05-27-2003 05:53 AM - edited 03-09-2019 03:25 AM
I was always wondering why most of the firewall products do not support load balancing (atleast to my knowledge) whereas many have hot standby solutions.
Is there any technical limitation in doing this (One reason I can think of is difficulties in handling features like TCP Intercept & PAT). Are there any other reasons behind it?
Is anyone aware of any product supporting load balancing rather than just a hotstandby solution?
05-27-2003 06:22 AM
For the existing PIX Stateful Packet Inspection, it requires that all packets pass through the same PIX to build up the stateful information. If packet pass through multiple PIXes in parallel, no one PIX may build up stateful information and without proper stateful information packet will be dropped for security concern.
In order to make PIX to support Stateful Packet Inspection for network load balancing and failover, the stateful information need be synchronized among all participated PIX firewalls.
I'll check if we are offering anything on this yet or it should be on the roadmap.
Thanks,
yatin
05-27-2003 06:46 AM
Hi:
1. To achieve load-balancing of Firewalls, you need to sandwich them between two layers of Load-balancers. Please review the article in the link provided below:
http://www.f5.com/solutions/tech/security/firewall45.html
You can easily replace the F5s with any Cisco or non-Cisco load-balancers. The load-balancers are the 'bread's and the firewall is the 'patty' in the middle.
2. The point to be noted here is that : why will you want to load-balance? Back in those days, you might have needed to, because of the limiting processing capablilities of the (PIX) firewalls. But with such powerful boxes (the 535s) available, you may not have a need to! - unless you are talking about OC48+ range.

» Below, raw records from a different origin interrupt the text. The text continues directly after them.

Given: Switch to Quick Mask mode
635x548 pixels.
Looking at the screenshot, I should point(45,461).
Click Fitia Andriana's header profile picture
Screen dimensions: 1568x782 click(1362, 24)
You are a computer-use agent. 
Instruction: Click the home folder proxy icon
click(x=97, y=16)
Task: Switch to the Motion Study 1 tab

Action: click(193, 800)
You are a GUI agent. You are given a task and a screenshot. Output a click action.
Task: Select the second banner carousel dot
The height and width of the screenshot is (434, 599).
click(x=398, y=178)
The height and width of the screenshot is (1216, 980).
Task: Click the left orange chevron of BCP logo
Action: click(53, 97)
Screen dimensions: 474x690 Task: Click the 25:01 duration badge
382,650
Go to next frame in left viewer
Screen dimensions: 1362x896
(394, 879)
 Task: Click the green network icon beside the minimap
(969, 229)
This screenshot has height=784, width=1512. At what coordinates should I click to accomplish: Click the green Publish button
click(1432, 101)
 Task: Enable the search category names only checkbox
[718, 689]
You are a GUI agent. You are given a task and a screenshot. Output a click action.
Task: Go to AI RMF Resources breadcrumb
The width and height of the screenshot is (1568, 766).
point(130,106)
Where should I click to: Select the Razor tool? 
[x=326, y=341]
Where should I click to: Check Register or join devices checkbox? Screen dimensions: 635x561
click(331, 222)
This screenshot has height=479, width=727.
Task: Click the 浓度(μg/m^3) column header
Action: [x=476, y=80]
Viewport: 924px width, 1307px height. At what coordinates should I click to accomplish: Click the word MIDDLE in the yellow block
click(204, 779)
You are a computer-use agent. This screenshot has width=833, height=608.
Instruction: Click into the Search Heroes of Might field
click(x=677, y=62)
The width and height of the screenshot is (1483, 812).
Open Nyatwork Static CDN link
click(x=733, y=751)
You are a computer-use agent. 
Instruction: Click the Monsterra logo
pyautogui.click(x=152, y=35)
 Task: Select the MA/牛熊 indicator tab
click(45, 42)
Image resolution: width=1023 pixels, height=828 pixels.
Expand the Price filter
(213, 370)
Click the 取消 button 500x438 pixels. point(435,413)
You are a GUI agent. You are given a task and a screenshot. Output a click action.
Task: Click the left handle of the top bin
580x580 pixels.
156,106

Please remember in the only-redundant solution, the 'Failover' PIX costs only a faction of the 'Unrestricted' license.
Hope this helps.
Best regards / Sampath.
05-27-2003 07:11 PM
Firewalls are designed with security in mind. Even they do only very little routing functionalities. Even for security purpose, they have to do a lot of processing, like look into each and every packet before allowing it to pass through it. They do not have knowledge about the network topology like routers running routing protocols and therefore may not be a good choice for load balancing.
As someone replied, maintaining the states between the devices and keeping them synchronized will be an additional burden for the firewalls.
Therefore it is always better to leave the firewall to do its job of security stuff and use other devices like routers (running BGP ) for load balancing.